- ACTION ITEM
Echo everything from the line containing "on card-description: With" down to the line containing "Looking at the image, I should click on (1349, 809).", leaving out the pictures.

- EXCERPTED DATA

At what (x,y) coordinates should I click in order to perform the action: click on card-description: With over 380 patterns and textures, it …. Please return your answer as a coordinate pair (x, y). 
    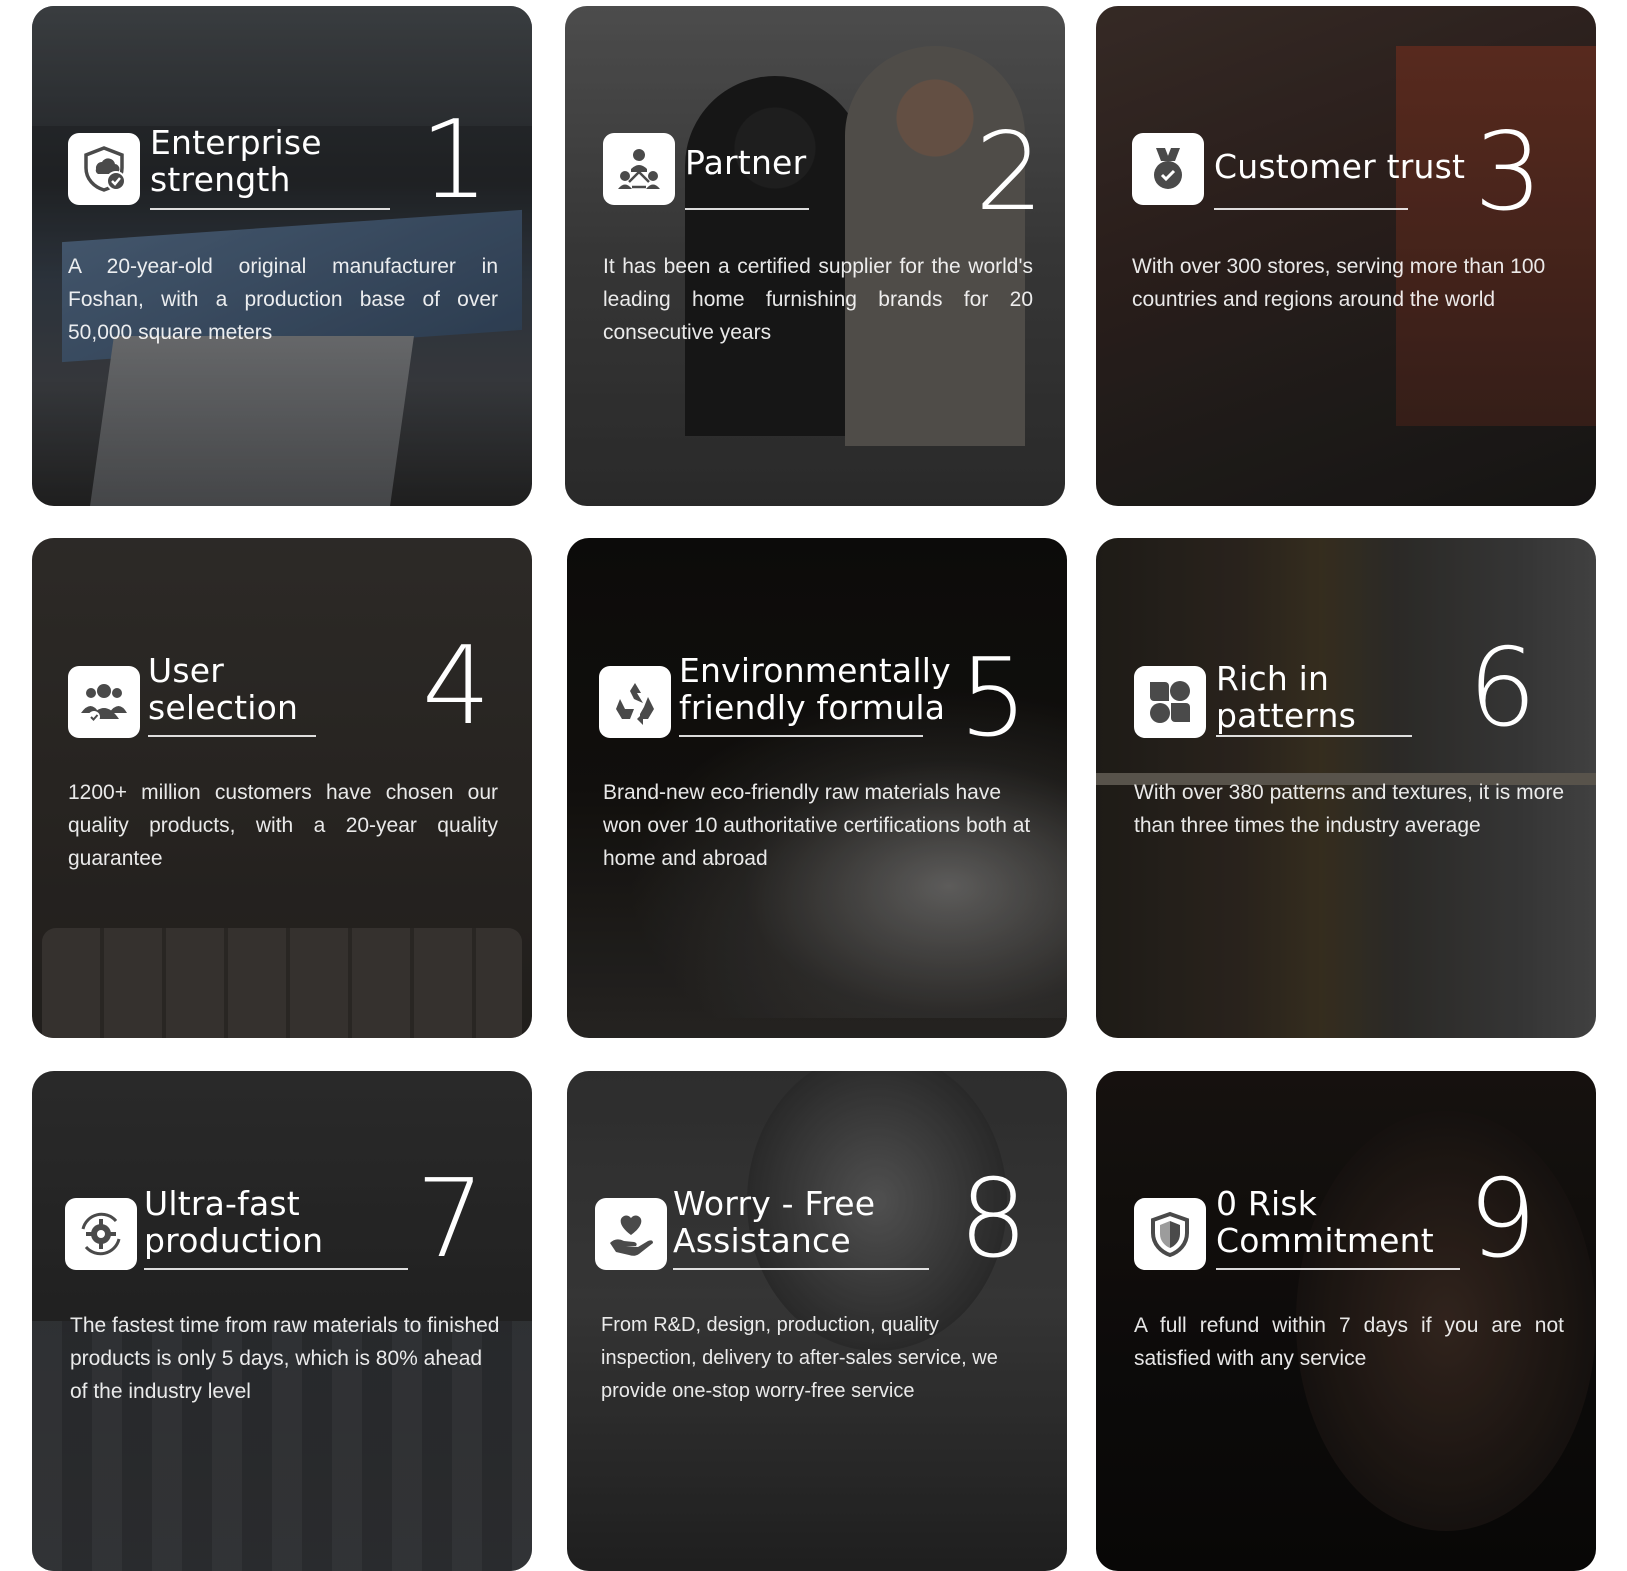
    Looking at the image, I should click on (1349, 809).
==
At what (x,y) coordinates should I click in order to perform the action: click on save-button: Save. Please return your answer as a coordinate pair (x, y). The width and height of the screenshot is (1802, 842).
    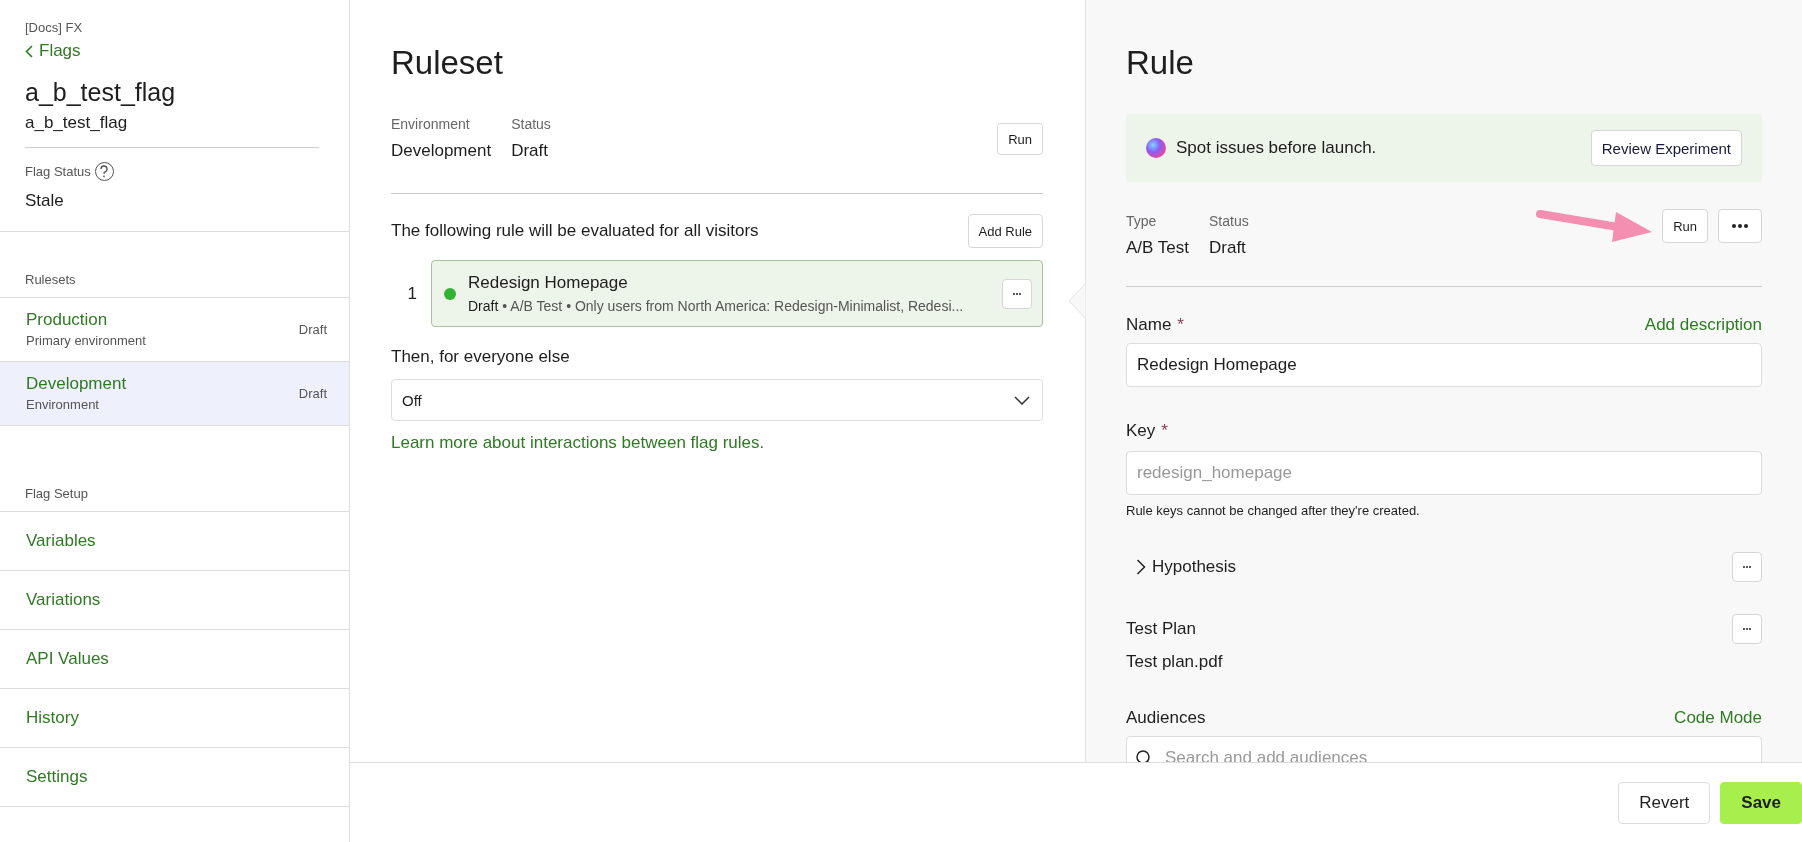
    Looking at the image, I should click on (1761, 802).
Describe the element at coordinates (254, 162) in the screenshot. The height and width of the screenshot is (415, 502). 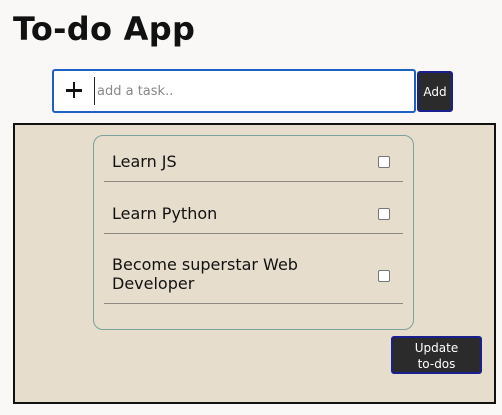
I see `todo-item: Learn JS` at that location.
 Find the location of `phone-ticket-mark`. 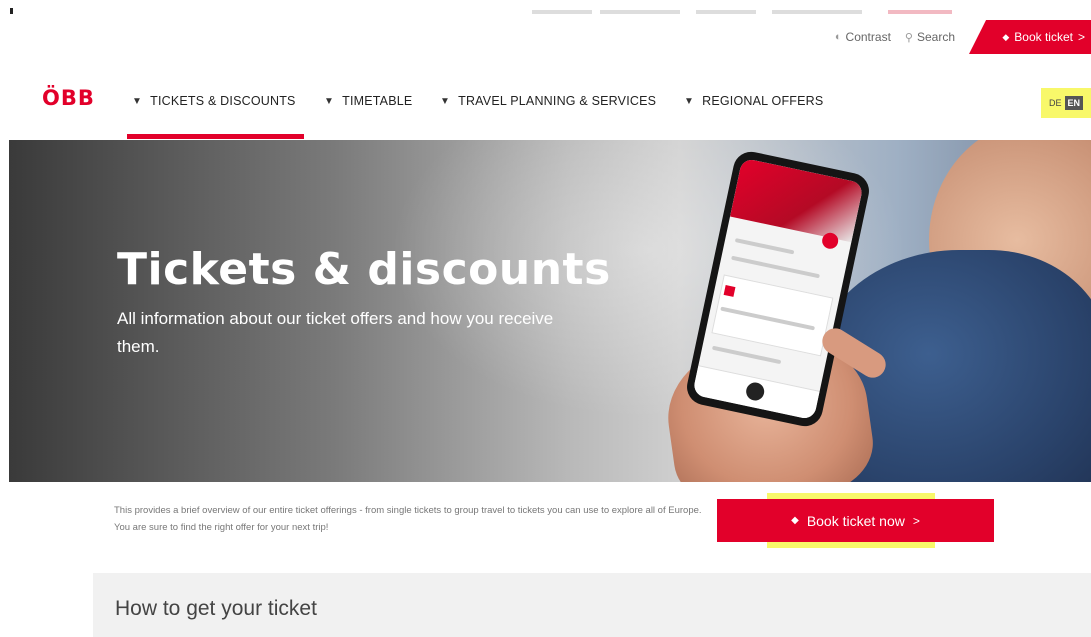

- RESPONSE TO THIS TASK
At what (x,y) coordinates should I click in order to perform the action: click on card-description: With over 380 patterns and textures, it …. Please return your answer as a coordinate pair (x, y). 
    Looking at the image, I should click on (1349, 809).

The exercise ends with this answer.